• TASK ITEM
Your output should be the lines below from the one with "Screen dimensions: 322x247" through the one with "the Date column", copied exactly, pictures excluded.

• PROVIDED MATERIAL
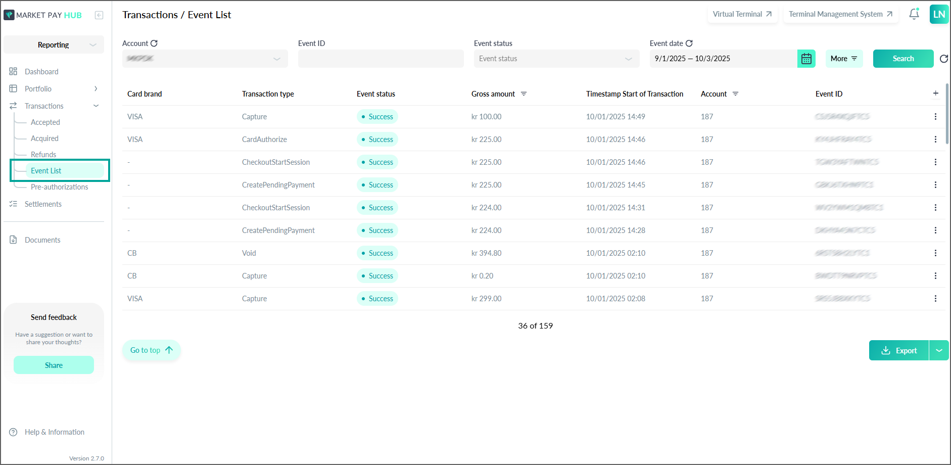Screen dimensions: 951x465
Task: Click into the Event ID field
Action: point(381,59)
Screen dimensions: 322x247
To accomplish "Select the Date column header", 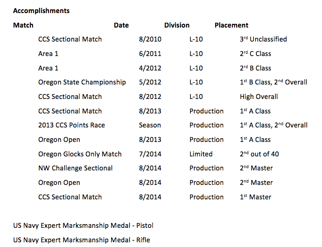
==
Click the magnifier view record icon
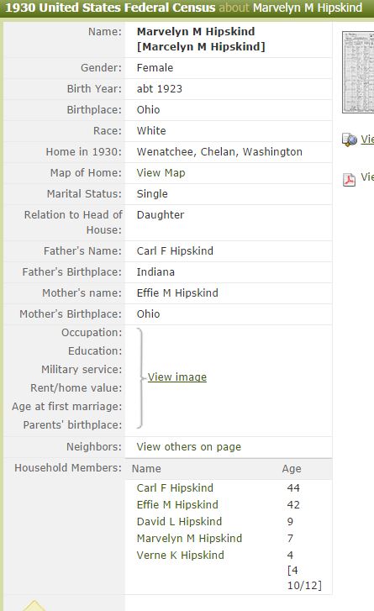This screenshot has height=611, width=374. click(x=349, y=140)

• TASK OUTPUT
Screen dimensions: 322x247
To accomplish "Select the Date column header", 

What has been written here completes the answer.